*** Data for the task Section Begins ***
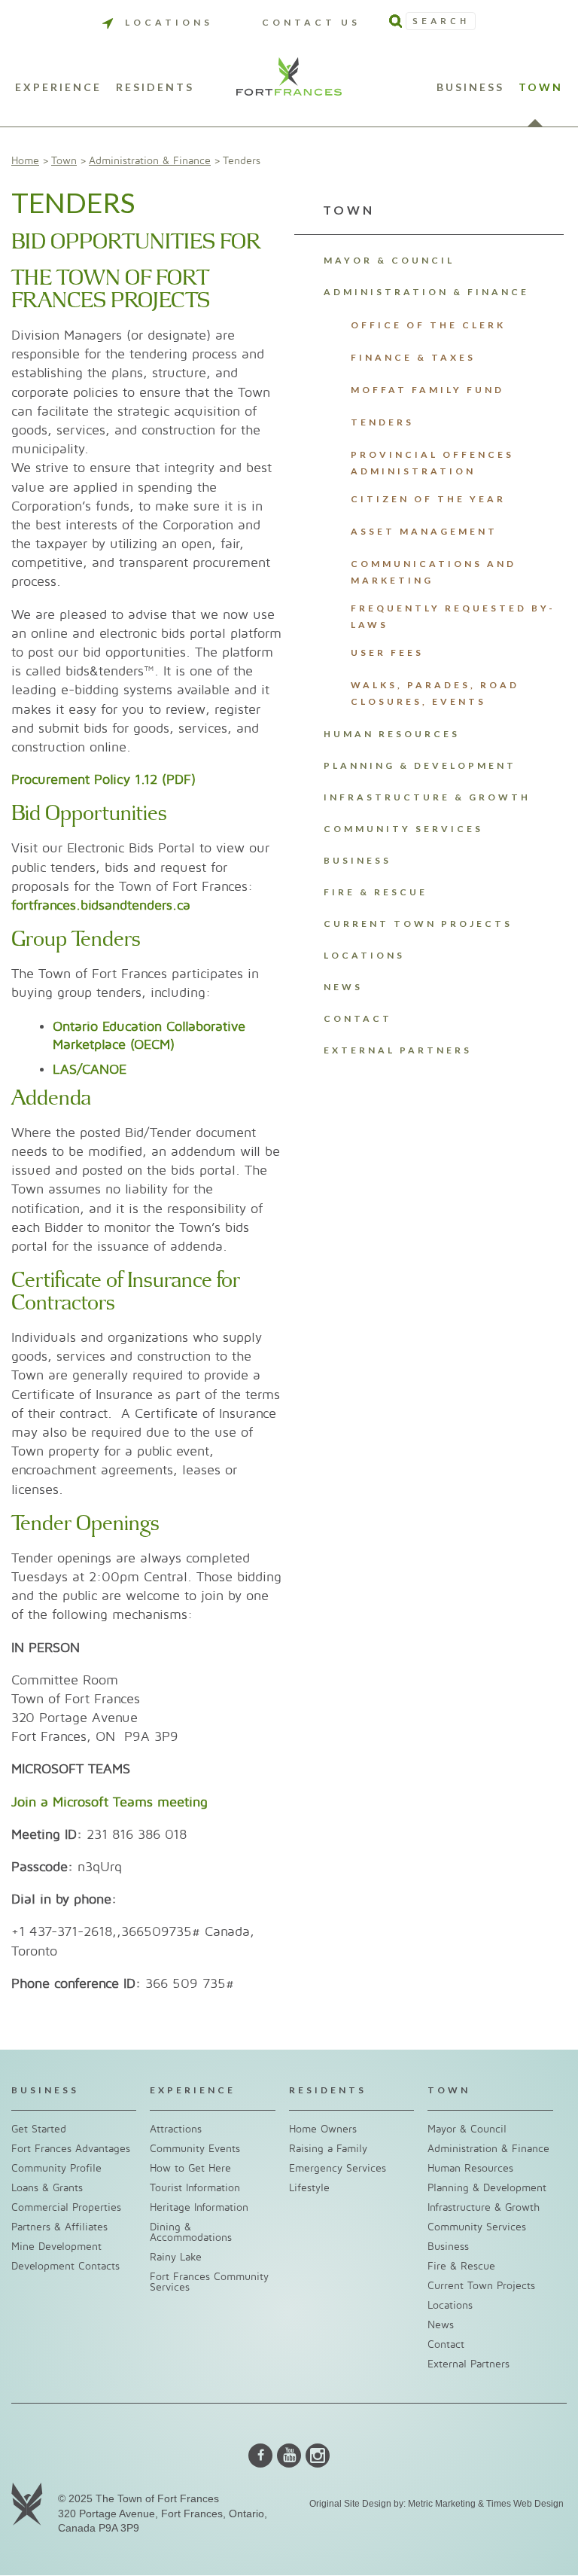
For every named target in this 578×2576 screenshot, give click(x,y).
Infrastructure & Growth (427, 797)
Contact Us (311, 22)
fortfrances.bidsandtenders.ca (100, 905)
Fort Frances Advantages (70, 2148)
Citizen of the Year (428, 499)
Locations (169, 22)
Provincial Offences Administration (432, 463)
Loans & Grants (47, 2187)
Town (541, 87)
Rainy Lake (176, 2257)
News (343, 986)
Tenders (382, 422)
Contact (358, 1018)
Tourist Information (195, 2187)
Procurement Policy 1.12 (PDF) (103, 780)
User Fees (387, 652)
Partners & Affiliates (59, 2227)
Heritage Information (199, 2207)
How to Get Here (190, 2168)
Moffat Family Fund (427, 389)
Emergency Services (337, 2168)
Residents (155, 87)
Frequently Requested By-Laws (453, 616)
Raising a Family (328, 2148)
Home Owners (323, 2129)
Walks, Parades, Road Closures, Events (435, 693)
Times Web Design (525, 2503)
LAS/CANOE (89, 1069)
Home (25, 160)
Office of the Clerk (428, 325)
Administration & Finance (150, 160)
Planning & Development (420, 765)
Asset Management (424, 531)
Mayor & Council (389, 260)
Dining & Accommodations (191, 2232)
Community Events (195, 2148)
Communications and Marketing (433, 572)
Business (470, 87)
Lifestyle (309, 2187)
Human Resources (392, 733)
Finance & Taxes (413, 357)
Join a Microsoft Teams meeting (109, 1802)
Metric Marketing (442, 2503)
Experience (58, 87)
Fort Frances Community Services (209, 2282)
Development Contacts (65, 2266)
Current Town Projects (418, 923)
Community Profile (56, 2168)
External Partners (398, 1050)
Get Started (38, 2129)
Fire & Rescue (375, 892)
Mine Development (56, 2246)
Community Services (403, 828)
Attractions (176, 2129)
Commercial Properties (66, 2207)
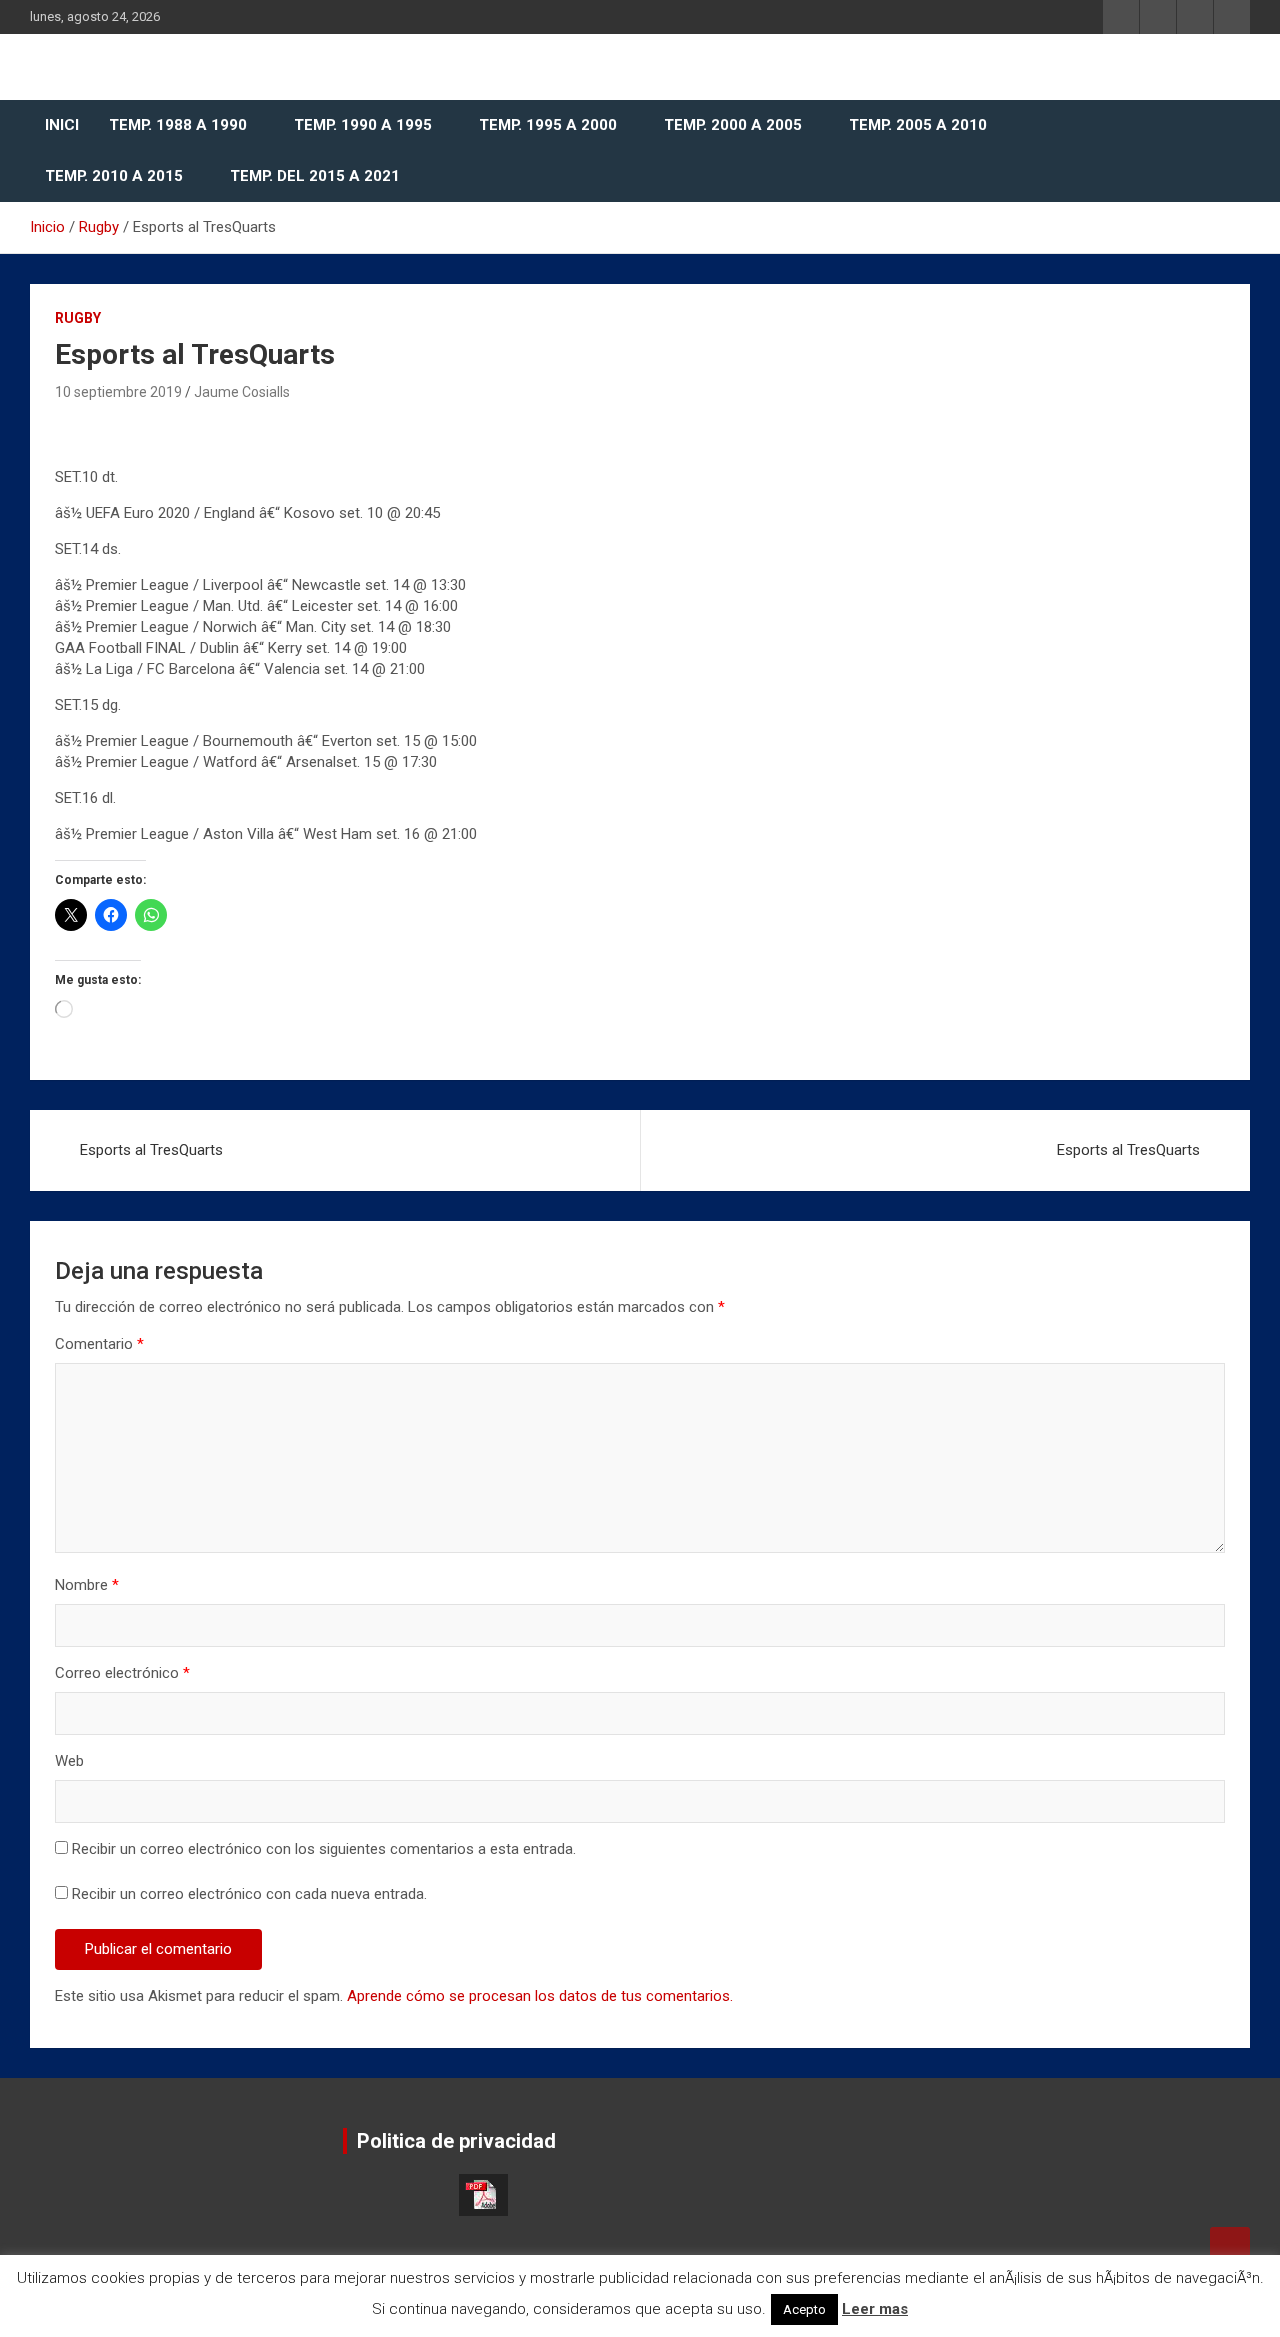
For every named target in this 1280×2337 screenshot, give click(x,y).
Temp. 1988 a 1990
*** Data for the task Section Ends ***
Your task is to copy each line of the material that contains the word "every".

For every named target in this 578×2576 screenshot, give click(x,y).
For every named target in this 1280×2337 screenshot, give click(x,y).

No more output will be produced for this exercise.